Accuracy in this model equals 0.833.

MATLAB

Data Load

First the data is loaded into MATLAB using helper functions that can read the MNIST data file format, these functions were developed by Yann LeCun from NYU. More details on methodology can be found there (3). The training datasets and labels as well as the testing data is loaded.

% Load datasets
train_images = loadMNISTImages('train-images.idx3-ubyte');
train_labels = loadMNISTLabels('train-labels.idx1-ubyte');
Xtrain = train_images.';
Ytrain = train_labels;
test_images = loadMNISTImages('t10k-images.idx3-ubyte');
test_labels = loadMNISTLabels('t10k-labels.idx1-ubyte');
Xtest = test_images.';
Ytest = test_labels;
% We are using display_network from the autoencoder code
display_network(train_images(:,1:100)); % Show the first 100 images
disp(train_labels(1:10));

Image and data preview

A small sample of the data and images can be seen below.

Each image is represented by a vector of length 784 which is the 28x28 pixel matrix of the centered and scaled handwritten digit. 60,000 observations of this type of vector exist for each of the training images. The regression is performed on this matrix with each column is used as a covariate. Here is a sample of the raw matrix

Glmnet and CV on train

A Glmnet Regression analysis is conducted on the training datasets while using default cross-validation to get the best model for the training data. The source for this code and methodology is explained in more detail on the standford website (1). For demonstration purposes a 1000 sample subset from the training set is used in this example due to the computation time required with the full dataset. Results from this demonstration should not be taken as true validation of the lasso methodology, but as a guide of setup procedure and interpretation.

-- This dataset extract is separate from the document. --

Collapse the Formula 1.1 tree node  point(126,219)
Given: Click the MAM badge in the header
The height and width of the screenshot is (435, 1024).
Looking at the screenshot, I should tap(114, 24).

% Take a 1000 sample subset of the train and test data
Xtrain_sub = Xtrain(1:1000,:);
Ytrain_sub = Ytrain(1:1000,:);
Xtest_sub = X2(1:1000,:);
Ytest_sub = Y2(1:1000,:);
 
% Use glmnet with cross validation to calculate model
cvfit=cvglmnet(Xtrain_sub, Ytrain_sub,"multinomial", "grouped");
cvglmnetPlot(cvfit)
Ytrain_predict = cvglmnetPredict(cvfit, Xtrain_sub, 'lambda_1se', 'class');
Ytest_predict = cvglmnetPredict(cvfit, Xtest_sub, 'lambda_1se', 'class');

Glmnet lambda plot

Glmnet lambda plot shows the MSE as a function of the regularization parameter lambda, the recommended lambda setting is highlighted in blue which balances the overfitting and underfitting of the model. Two lines, first one represents lambda with minimum MSE, and the second line is one standard deviation away. The one standard deviation lambda is used in the prediction model as is recommended by the creators of the algorithm. The degrees of freedom of the top axis shows the number of variables selected at the particular lambda values.

Prediction accuracy

% error rate / accuracy
train_accuracy = sum(Ytrain_predict == Ytrain_sub)/ length(Ytrain_sub)*100;
test_accuracy = sum(Ytest_predict == Ytest_sub)/length(Ytest_sub)*100;

As can be seen in the above output, the prediction accuracy using 1000 samples is pretty good on the training set is around 95% and on the test dataset around 79%. If more samples are used and randomization included, this technique can achieve even better prediction.